*Instruction A*
Present the records starting at the line that contains "The height and width of the screenshot is (372, 524)." and ending at the line that contains "[x=3, y=561]" as a numbered list, leaving out blank lines.

*Source document*
⟨
- Directed by: Dr. Balakrishnan
- Written by: Dr. Balakrishnan
- Screenplay by: Dr. Balakrishnan
- Produced by: Dr. Balakrishnan
- Starring: Vincent Sudheer Vidhubala Reena Jose Prakash Manavalan Joseph Pattom Sadan
- Cinematography: Madhu Ambat
- Edited by: G. Venkittaraman
- Music by: KJ Joy
- Production company: Rekha Cine Arts
- Distributed by: Rekha Cine Arts
- Release date: 17 January 1975;
- Country: India
- Language: Malayalam

= Love Letter (1975 film) =

Love Letter is a 1975 Indian Malayalam film, directed and produced by Dr. Balakrishnan. The film stars Vincent, Sudheer, Vidhubala, Jose Prakash, Manavalan Joseph, KPAC Lalitha and Pattom Sadan in the lead roles. The film has musical score by KJ Joy. And this was his very first film as a composer which kick started his illustrious career as a leading music director in Malayalam.
⟩
*Provided records*
⟨
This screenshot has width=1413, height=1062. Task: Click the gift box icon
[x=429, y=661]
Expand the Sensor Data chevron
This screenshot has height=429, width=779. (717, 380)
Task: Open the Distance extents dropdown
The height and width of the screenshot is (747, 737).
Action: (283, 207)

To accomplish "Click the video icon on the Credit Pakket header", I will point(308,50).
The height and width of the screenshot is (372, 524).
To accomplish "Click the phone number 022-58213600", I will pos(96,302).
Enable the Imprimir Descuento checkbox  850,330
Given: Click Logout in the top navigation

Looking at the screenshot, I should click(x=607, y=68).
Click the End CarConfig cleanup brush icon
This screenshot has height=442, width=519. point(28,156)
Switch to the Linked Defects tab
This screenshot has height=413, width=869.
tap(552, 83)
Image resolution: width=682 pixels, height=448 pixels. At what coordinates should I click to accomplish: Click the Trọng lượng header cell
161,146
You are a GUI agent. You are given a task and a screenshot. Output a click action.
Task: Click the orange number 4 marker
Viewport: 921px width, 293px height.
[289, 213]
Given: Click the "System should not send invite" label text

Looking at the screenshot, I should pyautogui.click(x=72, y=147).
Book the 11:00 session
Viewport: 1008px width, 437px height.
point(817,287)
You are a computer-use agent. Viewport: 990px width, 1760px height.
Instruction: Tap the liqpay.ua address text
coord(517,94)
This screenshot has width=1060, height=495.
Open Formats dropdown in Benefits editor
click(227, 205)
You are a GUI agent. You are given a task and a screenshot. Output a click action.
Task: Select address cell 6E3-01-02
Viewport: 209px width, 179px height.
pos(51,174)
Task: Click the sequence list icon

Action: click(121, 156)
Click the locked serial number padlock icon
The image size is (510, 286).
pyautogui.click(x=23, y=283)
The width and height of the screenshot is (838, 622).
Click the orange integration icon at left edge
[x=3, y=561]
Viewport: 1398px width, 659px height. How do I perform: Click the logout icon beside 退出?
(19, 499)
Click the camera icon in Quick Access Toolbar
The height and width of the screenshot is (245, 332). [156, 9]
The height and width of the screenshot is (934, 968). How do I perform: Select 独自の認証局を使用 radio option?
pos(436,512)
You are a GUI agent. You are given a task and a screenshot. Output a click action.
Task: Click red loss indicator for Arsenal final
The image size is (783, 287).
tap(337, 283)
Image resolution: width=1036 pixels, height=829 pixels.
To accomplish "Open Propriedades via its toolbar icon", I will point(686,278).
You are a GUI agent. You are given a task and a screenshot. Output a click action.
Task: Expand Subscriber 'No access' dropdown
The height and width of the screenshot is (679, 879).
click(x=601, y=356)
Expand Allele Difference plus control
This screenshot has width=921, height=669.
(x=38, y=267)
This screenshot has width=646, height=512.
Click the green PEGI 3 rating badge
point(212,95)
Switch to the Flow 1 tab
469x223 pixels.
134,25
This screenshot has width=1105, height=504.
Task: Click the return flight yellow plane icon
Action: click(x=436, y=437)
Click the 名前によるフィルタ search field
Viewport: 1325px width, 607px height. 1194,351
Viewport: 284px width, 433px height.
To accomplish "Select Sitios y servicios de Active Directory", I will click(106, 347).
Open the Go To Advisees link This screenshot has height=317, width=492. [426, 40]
⟩
*Instruction B*
Answer these questions about the article on the 1975 film Love Letter:
(i) Who edited the film?
(ii) On what date was the film released?
(iii) What was this film KJ Joy's very first film as?

*Written reply A*
1. The height and width of the screenshot is (372, 524).
2. To accomplish "Click the phone number 022-58213600", I will pos(96,302).
3. Enable the Imprimir Descuento checkbox  850,330
4. Given: Click Logout in the top navigation
5. Looking at the screenshot, I should click(x=607, y=68).
6. Click the End CarConfig cleanup brush icon
7. This screenshot has height=442, width=519. point(28,156)
8. Switch to the Linked Defects tab
9. This screenshot has height=413, width=869.
10. tap(552, 83)
11. Image resolution: width=682 pixels, height=448 pixels. At what coordinates should I click to accomplish: Click the Trọng lượng header cell
12. 161,146
13. You are a GUI agent. You are given a task and a screenshot. Output a click action.
14. Task: Click the orange number 4 marker
15. Viewport: 921px width, 293px height.
16. [289, 213]
17. Given: Click the "System should not send invite" label text
18. Looking at the screenshot, I should pyautogui.click(x=72, y=147).
19. Book the 11:00 session
20. Viewport: 1008px width, 437px height.
21. point(817,287)
22. You are a computer-use agent. Viewport: 990px width, 1760px height.
23. Instruction: Tap the liqpay.ua address text
24. coord(517,94)
25. This screenshot has width=1060, height=495.
26. Open Formats dropdown in Benefits editor
27. click(227, 205)
28. You are a GUI agent. You are given a task and a screenshot. Output a click action.
29. Task: Select address cell 6E3-01-02
30. Viewport: 209px width, 179px height.
31. pos(51,174)
32. Task: Click the sequence list icon
33. Action: click(121, 156)
34. Click the locked serial number padlock icon
35. The image size is (510, 286).
36. pyautogui.click(x=23, y=283)
37. The width and height of the screenshot is (838, 622).
38. Click the orange integration icon at left edge
39. [x=3, y=561]

*Written reply B*
(i) G. Venkittaraman
(ii) 17 January 1975
(iii) A composer